The Confessional

A man went to the confessionanl.  "Forgive me, Father, for I have sinned."

"What is your sin my son?" the priest asked.

"Well," the man started, "I used some horrible language this week, and I feel absolutely terrible."

"When did you use this awful language?" asked the priest.

"I was golfing and hit an incredible drive that looked like it was going to go over 250 yards, but it struck a power line that was hanging over the fairway and fell straight down to the ground after going only about a hundred yards."

"Is that when you swore?"

"No Father.  After that a squirrel ran out of the bushes and grabbed the golf ball in his mouth and began to run away."

"Is that when you swore?"

"Well, no.  You see, as the squirrel was running, an eagle came down out of the sky, grabbed the squirrel in his talons, and flew away!"

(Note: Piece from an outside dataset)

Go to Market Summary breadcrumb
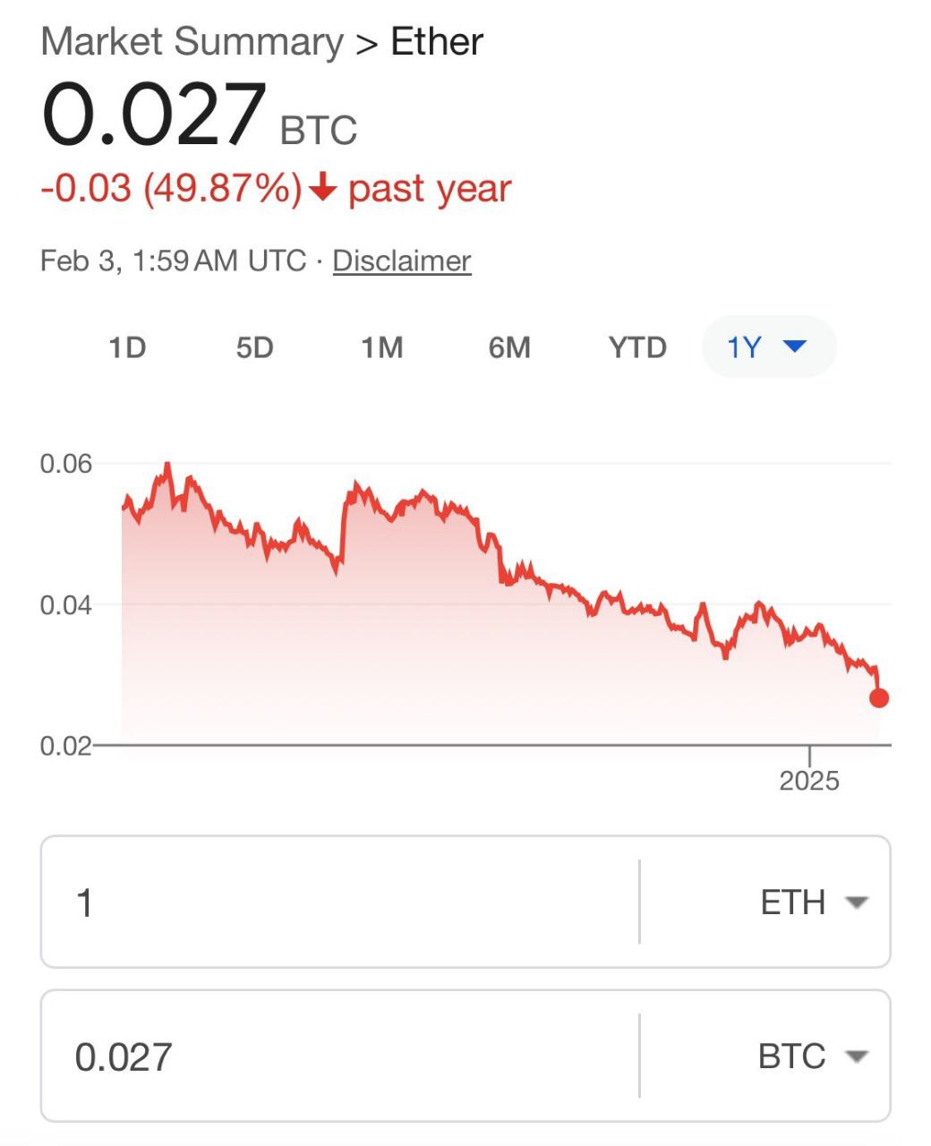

"Is THAT when you swore?" asked the amazed priest.

"No, not  yet.  As the eagle carried the squirrel away in his claws, it flew toward the green.  And as it passed over a bit of forest near the green, the squirrel dropped the ball."

"Did you swear then?"

"No, because as the ball fell, it struck a tree, bounced through some bushes, careened off a big rock, and rolled through a sand trap onto the green and stopped within six inches of the hole."

The priest sighed, "You missed the putt, didn't you?"